There has been a growing interest in “do and make do”, partly because of the global recession, but also the established eco credentials of recycling. Sadly, much of what has been recommended is slightly ‘worthy’ or a little amateurish. Enter Co-oproduct.org, which is neither. If you have ‘stuff’ and would like to see it transform into something elegant, useful or just quirky, take a look at what Co-oproduct terms “...a revolution in making”.
Artists and designers are extremely good at thinking outside the box. It drives their practice, stimulates research, instigates some remarkable results and fuels creativity. But it is not the prerogative of the trained creative. Sometimes the rest of us just need a push or some generous (practical) advice. That is what Co-oproduct does, and very well too!
Co-oproduct is a CIC (Community Interest Company), co-founded by Tracy Cordingley and Jamie Billing, which, through its website, acts as a showcase for the creative reuse of household packaging and everyday waste material. The results are simply spectacular, innovative, and beautifully presented. This is a packed site, which is easy to navigate and full of advice on how to reuse materials through open product design. Both co-founders are product designers and academics and their attention to detail shows through here.
Visitors can select a material (metal, film/foil, shells, cable, plastic, etc) or a category (furniture, technology, jewellery, lighting, household, etc) and find reuse suggestions. There is an indication of the skill level involved, illustrated tutorials on how to make it yourself (MIY), information about the designer or author who came up with the product and an opportunity to “buy it now” if you don’t want to make it yourself.
There is something remarkably generous about the framework Co-oproduct uses.

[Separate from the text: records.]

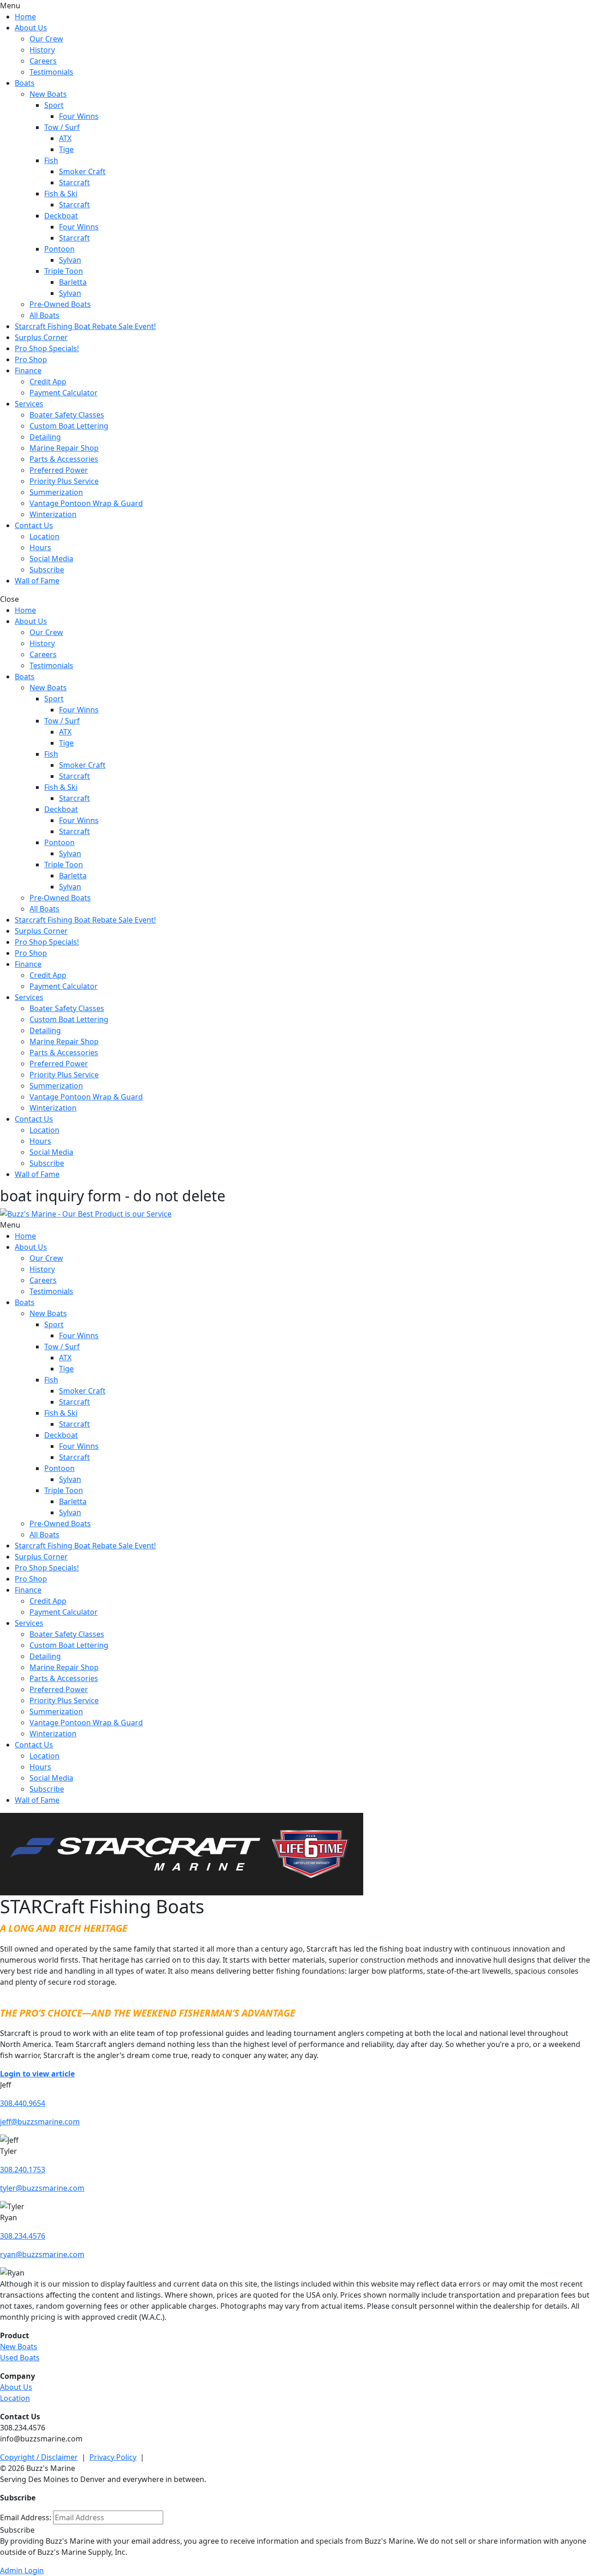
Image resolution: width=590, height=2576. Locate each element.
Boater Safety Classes (67, 415)
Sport (54, 105)
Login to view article (37, 2074)
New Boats (48, 94)
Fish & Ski (60, 193)
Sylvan (70, 260)
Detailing (45, 437)
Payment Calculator (64, 393)
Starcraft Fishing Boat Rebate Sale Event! (85, 326)
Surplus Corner (41, 337)
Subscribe (47, 570)
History (42, 50)
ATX (65, 138)
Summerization (56, 492)
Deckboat (61, 216)
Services (29, 404)
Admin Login (22, 2570)
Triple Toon (63, 271)
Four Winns (79, 116)
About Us (31, 28)
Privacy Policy (112, 2457)
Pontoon (59, 249)
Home (25, 17)
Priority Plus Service (64, 481)
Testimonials (51, 72)
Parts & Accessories (64, 459)
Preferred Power (59, 470)
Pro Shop (31, 359)
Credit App (48, 381)
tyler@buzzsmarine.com (42, 2188)
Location (44, 536)
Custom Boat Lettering (69, 426)
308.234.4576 (22, 2236)
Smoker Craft (82, 171)
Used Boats (20, 2358)
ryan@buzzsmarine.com (42, 2254)
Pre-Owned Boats (60, 304)
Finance (28, 370)
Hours (40, 547)
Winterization (53, 514)
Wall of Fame (37, 581)
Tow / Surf (62, 127)
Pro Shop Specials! (47, 348)
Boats (25, 83)
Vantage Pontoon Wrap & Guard (86, 503)
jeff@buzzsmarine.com (40, 2122)
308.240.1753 (22, 2169)
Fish (51, 160)
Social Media (51, 558)
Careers (43, 61)
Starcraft (74, 182)
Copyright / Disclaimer (39, 2457)
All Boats (44, 315)
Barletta (73, 282)
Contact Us (34, 525)
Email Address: (25, 2517)
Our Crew (46, 39)
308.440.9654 (22, 2103)
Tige (66, 149)
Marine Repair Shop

When the rest of the world is suing and counter-suing itself, fighting about product piracy and ownership (all firmly embedded in trying to make as much money as possible and stop others from using your ideas) (think Apple v Samsung!), here you are given a choice. Love the product and buy it directly, or make it yourself, adapt the product design along the way and come up with something which might be slightly different, but does what you want it to do, using the materials you have available. This is Blue Peter on steroids*.
Not all products on the site are ‘buy it now’, but each gives you a step by step guide to making them yourself. As a CIC, this is not about maximising profit, but stimulating open product ideas. Giving designs away might just be the revolution in creative thinking we didn’t know we wanted. Co-product also offers an education service made up of talks, workshops and lectures to schools, colleges, universities, commercial institutions and conferences. If you want to change people\'s perception of, and attitude towards, household packaging and everyday waste materials, this is a quality place to start.
Take a look around - and revisit on a regular basis. If you have a reuse product or project idea, let them know.
*For non-UK readers of a ‘certain age’, Blue Peter is a long-running children’s TV program on BBC TV which regularly makes things from bits and pieces in the home. I was brought up making pencil holders from washing-up liquid bottles and sticky-back plastic.